Manama: The social dimension is a crucial factor in helping with political and national reconciliation, a Bahraini thinker has said.
Bahrainis have used the evening gatherings in Ramadan to address ways to help push national reconciliation and heal the worst social and political wounds in their modern history.
Debates have shown that while some groups insist on the political dimension as the way forward towards national reconciliation, others say that the social factor is more important within the Bahraini context.
“The social dimension is very important because it could lead to mutual acceptance,” academic Baqer Al Najar has said.
“Once social acceptance is achieved, the political concurrence will follow. The problem is that the events witnessed by Bahrain have caused an almost full rejection of the others, and this means that the social aspect should become the focus of attention and efforts,” Al Najar, a University of Bahrain sociology professor and author of several books, told a Ramadan gathering.
Other countries where people were divided over critical issues used mainly the social aspect to help with their national reconciliations, he said.
“The Irish experience, cited as one of the most successful national reconciliations, is a good example of the significance of the social factor,” he said.
However, Al Najar said that the political aspect should not be undervalued and must remain the factor that will consecrate and reinforce national reconciliation.
“There is a need to achieve a common denominator of solutions that will bolster progress towards reconciliation.”
Al Najar said that he fully supported calls issued by several Bahrainis to use the month of Ramadan to overcome differences, often on sectarian lines, on the events in the country.
“There is no doubt that Ramadan has a special significance for all people and that it has highly important social and spiritual features.

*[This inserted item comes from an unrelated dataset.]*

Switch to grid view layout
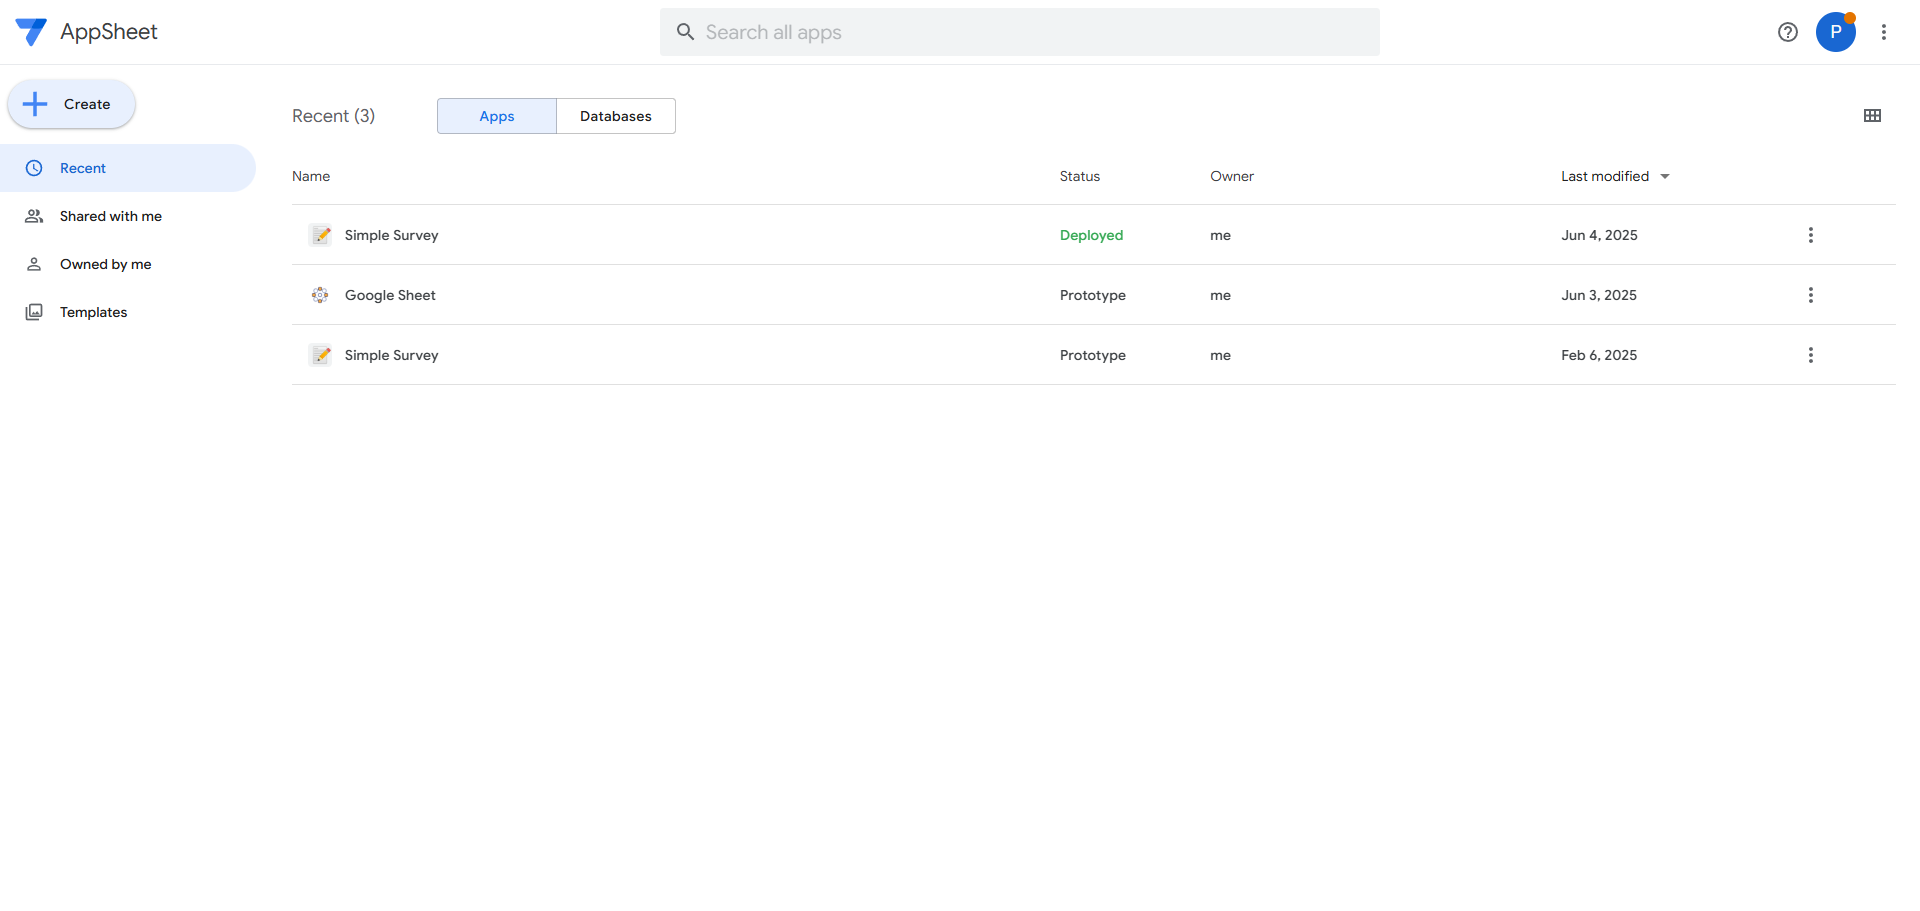Image resolution: width=1920 pixels, height=911 pixels. click(x=1873, y=116)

Such moral aspects should be used in a positive way to boost mutual acceptance, openness and reconciliation.”
“There is an usually high level of communication between people across the social and political spectrum and this could be used as a prelude to political reconciliation. The gatherings are a good opportunity to lessen tension and move forward,” he said.
Salah Al Jowdar, a religious figure, said that national reconciliation could be achieved by religious figures and peace-loving Bahrainis.
“We live in a religiously committed society, which gives religious figures a special significance and their words are often heeded, so their responsibility is to use the month of Ramadan to push for mutual acceptance and compassion,” he said.
Bahrainis keen on a peaceful society should move into genuine action for the sake of the nation, he said.
“They should work on promoting a culture of national unity through practical programmes. They should at the same time urge people to shun violence and avoid confrontations,” he said. “The biggest loser of what has happened in Bahrain is the simple citizen. We do need to have a strong voice of reason as the continuation of the crisis will deepen the social wounds and compound economic losses that will badly impact people’s lives,” he said.